One of the first things we are taught are to protect ourselves, i.e. protect our feelings. That somehow, someone will always be out to get us through our feelings.
Learning with senses
What I have learned in my 40 plus years, being the sensitive one as a child and low and behold I didn’t grow out of it, my feelings are one of my superpowers. How did I come to that? I realised the whole point with feelings. That we have gotten it wrong, the whole time.
Kids are so different, just as us grown ups, they start having a personality already from a month old. They start relating who they are in your little world of family and friends who often visit and they learn through their senses: they see, listen, feel with their hands, taste just about everything they can get their hands on, smell you and everything in the room.
Everything that differs from what they have learned before. They see how you react with all your senses. In the beginning it is all about, I like it or I don’t like it.
From senses to feelings
As they are crossing that first year they learn about feelings, still much based on how the close family and friends are acting towards feelings. They also learn how to use feelings as a means to an end. As though as we grown ups never do! Now we are actually getting right down into the gist of it all.
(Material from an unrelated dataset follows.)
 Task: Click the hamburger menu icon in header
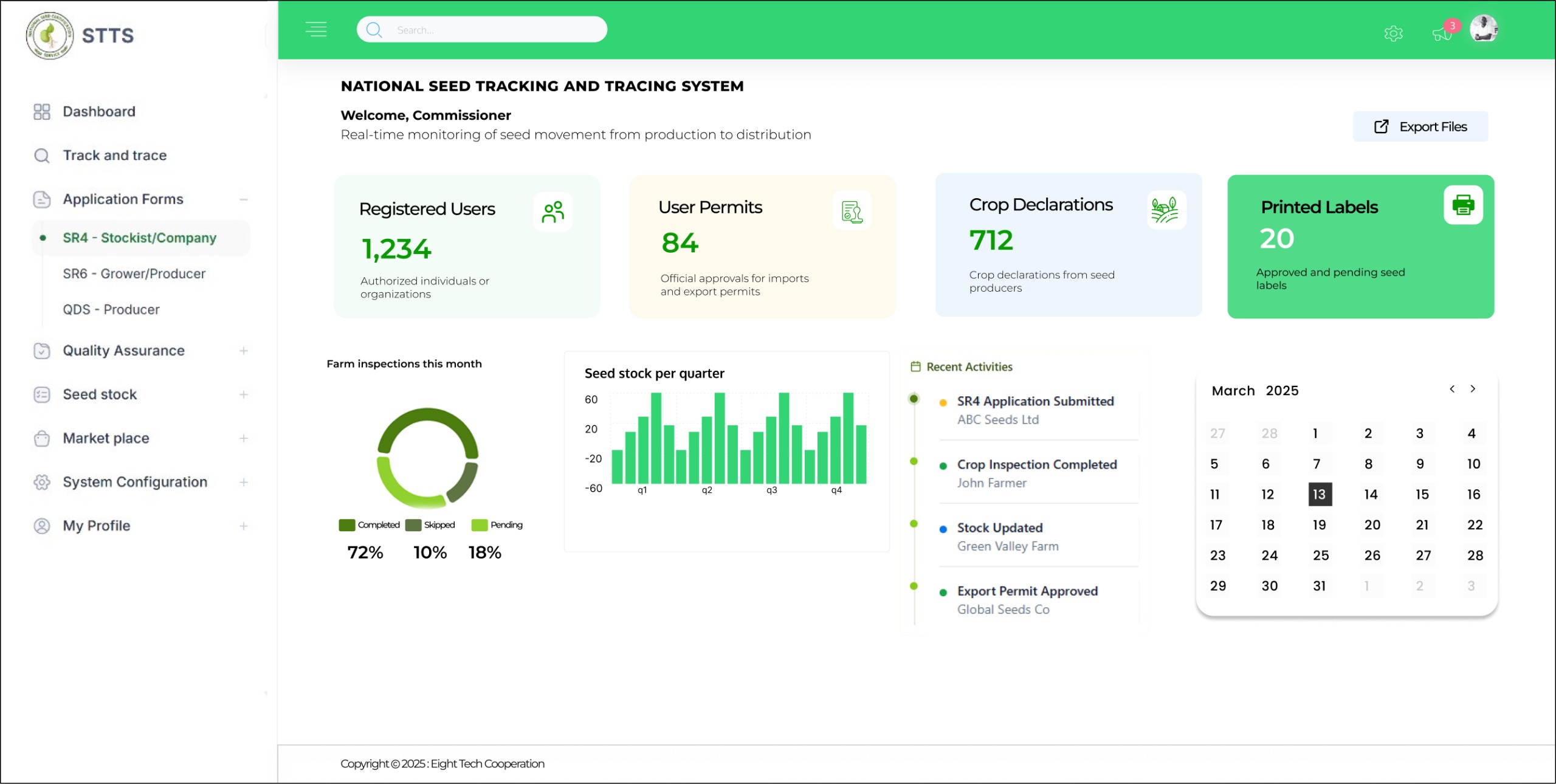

People, such as myself as a child and grown up, are often described as being sensitive and feel too much. In a way, yes, when you deny yourself from being the one who feels, it will get intense. However, and here is the whole point of me saying that people have gotten the whole point of feelings wrong.
Instead of trapping yourself in being angry, being shy, being happy and so on, what if this is a way experience the world? What if feelings are a way to understand people and situations? What if feelings are a superpower and people who don’t acknowledge it are trapped in them and therefore they start hating them. When they do acknowledge their capacities with feelings they also understand other people more.
Without feelings, you cannot understand how others are feeling, and this subtle communication which is meant to complement the words people are communicating so you understand them better, is lost to you and this is how people often are misunderstood.